EXERCISE MATERIAL below:

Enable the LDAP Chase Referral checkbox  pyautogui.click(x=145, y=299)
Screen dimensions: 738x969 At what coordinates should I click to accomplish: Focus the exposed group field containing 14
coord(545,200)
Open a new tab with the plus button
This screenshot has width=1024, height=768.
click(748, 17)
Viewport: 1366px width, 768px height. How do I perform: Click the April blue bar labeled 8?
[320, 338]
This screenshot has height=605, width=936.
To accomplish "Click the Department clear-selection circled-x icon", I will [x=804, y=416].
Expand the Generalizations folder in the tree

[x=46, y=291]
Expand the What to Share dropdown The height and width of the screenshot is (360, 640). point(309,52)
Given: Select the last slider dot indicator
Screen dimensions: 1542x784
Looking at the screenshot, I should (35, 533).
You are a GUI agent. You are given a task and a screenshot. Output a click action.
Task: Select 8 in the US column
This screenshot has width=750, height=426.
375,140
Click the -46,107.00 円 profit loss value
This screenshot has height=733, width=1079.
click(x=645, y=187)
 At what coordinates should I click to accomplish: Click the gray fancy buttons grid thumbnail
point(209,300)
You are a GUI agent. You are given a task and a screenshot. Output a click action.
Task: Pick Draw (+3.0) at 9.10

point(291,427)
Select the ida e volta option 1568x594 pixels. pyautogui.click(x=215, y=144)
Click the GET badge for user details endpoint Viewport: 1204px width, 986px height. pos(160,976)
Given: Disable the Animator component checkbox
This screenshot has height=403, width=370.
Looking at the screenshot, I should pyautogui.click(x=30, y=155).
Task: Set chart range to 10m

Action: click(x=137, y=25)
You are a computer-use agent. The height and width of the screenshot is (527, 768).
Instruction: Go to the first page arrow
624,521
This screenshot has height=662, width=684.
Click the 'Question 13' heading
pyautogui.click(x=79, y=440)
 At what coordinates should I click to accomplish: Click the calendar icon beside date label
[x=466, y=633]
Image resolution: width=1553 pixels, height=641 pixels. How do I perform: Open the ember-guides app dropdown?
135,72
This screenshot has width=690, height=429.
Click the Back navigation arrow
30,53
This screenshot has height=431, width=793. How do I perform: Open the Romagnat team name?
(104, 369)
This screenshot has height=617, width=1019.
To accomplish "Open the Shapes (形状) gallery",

End of EXERCISE MATERIAL.

WHAT IS NEEDED:
What is needed here is an exact copy of every record.

EXERCISE SOLUTION:
Enable the LDAP Chase Referral checkbox  pyautogui.click(x=145, y=299)
Screen dimensions: 738x969 At what coordinates should I click to accomplish: Focus the exposed group field containing 14
coord(545,200)
Open a new tab with the plus button
This screenshot has width=1024, height=768.
click(748, 17)
Viewport: 1366px width, 768px height. How do I perform: Click the April blue bar labeled 8?
[320, 338]
This screenshot has height=605, width=936.
To accomplish "Click the Department clear-selection circled-x icon", I will [x=804, y=416].
Expand the Generalizations folder in the tree

[x=46, y=291]
Expand the What to Share dropdown The height and width of the screenshot is (360, 640). point(309,52)
Given: Select the last slider dot indicator
Screen dimensions: 1542x784
Looking at the screenshot, I should (35, 533).
You are a GUI agent. You are given a task and a screenshot. Output a click action.
Task: Select 8 in the US column
This screenshot has width=750, height=426.
375,140
Click the -46,107.00 円 profit loss value
This screenshot has height=733, width=1079.
click(x=645, y=187)
 At what coordinates should I click to accomplish: Click the gray fancy buttons grid thumbnail
point(209,300)
You are a GUI agent. You are given a task and a screenshot. Output a click action.
Task: Pick Draw (+3.0) at 9.10

point(291,427)
Select the ida e volta option 1568x594 pixels. pyautogui.click(x=215, y=144)
Click the GET badge for user details endpoint Viewport: 1204px width, 986px height. pos(160,976)
Given: Disable the Animator component checkbox
This screenshot has height=403, width=370.
Looking at the screenshot, I should pyautogui.click(x=30, y=155).
Task: Set chart range to 10m

Action: click(x=137, y=25)
You are a computer-use agent. The height and width of the screenshot is (527, 768).
Instruction: Go to the first page arrow
624,521
This screenshot has height=662, width=684.
Click the 'Question 13' heading
pyautogui.click(x=79, y=440)
 At what coordinates should I click to accomplish: Click the calendar icon beside date label
[x=466, y=633]
Image resolution: width=1553 pixels, height=641 pixels. How do I perform: Open the ember-guides app dropdown?
135,72
This screenshot has width=690, height=429.
Click the Back navigation arrow
30,53
This screenshot has height=431, width=793. How do I perform: Open the Romagnat team name?
(104, 369)
This screenshot has height=617, width=1019.
To accomplish "Open the Shapes (形状) gallery",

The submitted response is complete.